Sunday, October 12, 2008

Is Barack Obama Having an Eli Manning Experience?

After 3 years of at best up and down performances, Eli Manning led his team to the 2008 Super Bowl Championship. Besides his inconsistency, the biggest complaint against Manning was that he was too calm and never got emotional. As the Giants won their last 7 road games in the regular season, then 3 road playoff games and then upset the previously undefeated New England Patriots, Eli Manning was given tremendous credit for staying calm and keeping his team focused.

Since the beginning of his campaign, Barack Obama's top supporters have been concerned that his overly steady and calm demeanor made him seem distant, robotic and overly intellectual.
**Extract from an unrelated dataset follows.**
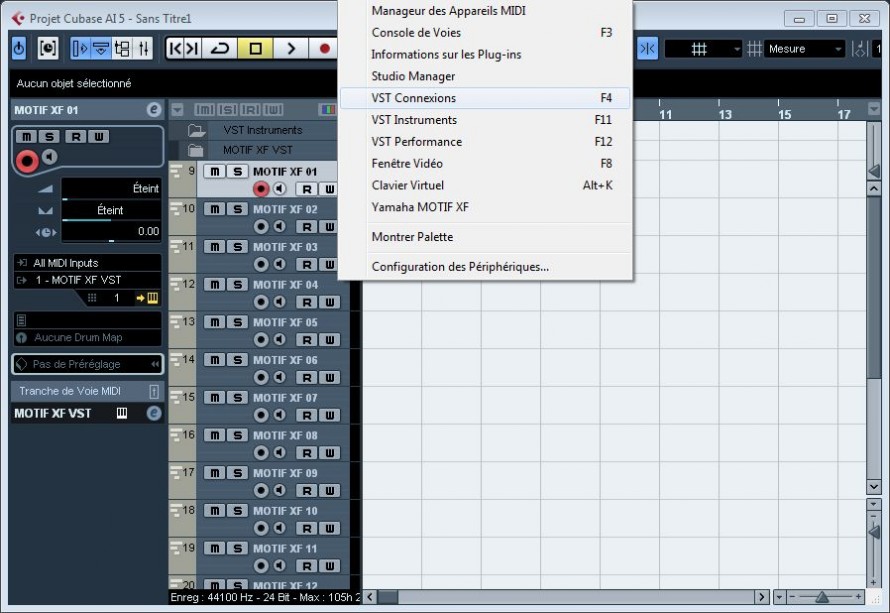Click the Snap on/off icon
As the debates have played out amid our economic crisis, Obama's steady, calm demeanor has enhanced his ability to communicate his ideas and previously undecided voters seem to be saying that although they don't know if his previous experience directly prepares him for being President, his calm consistency is exactly what they want in leadership in these times of great uncertainty.

Weaknesses becoming strengths, or changing views on the value of the "strong silent type"?
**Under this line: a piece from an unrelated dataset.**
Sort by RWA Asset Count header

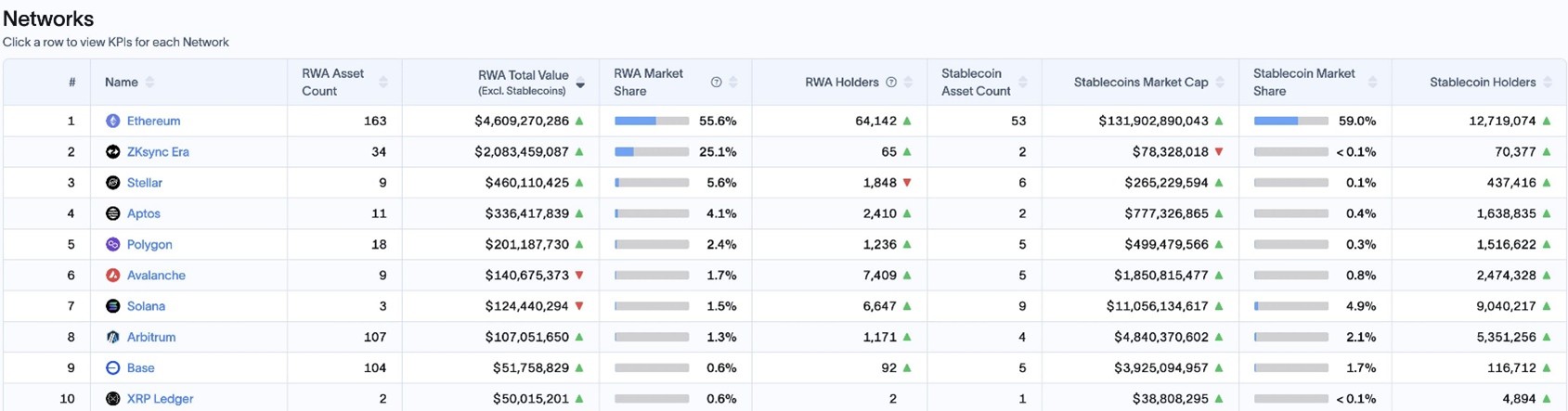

There are so many things that have broken correctly to enable Barack Obama to get to this point. A desire for change, an electorate that may just be free enough of prejudice to judge him on his merits, an incredibly unpopular president from the other party, an economy that trumps all other potential issues including political leadership experience, political ideology (liberal or conservative), military and foreign affairs experience, etc. Perhaps this is one of those times in our country's history when everything lines up to overwhelmingly usher in a President who was at best a long shot just 4 years earlier. In 1976, Ronald Reagan lost the Republican nomination to incumbent President Gerald Ford and at his age, it was assumed to be the end of his career. Four years later, he started what many Republicans believe is one of the greatest Presidencies in their party's history.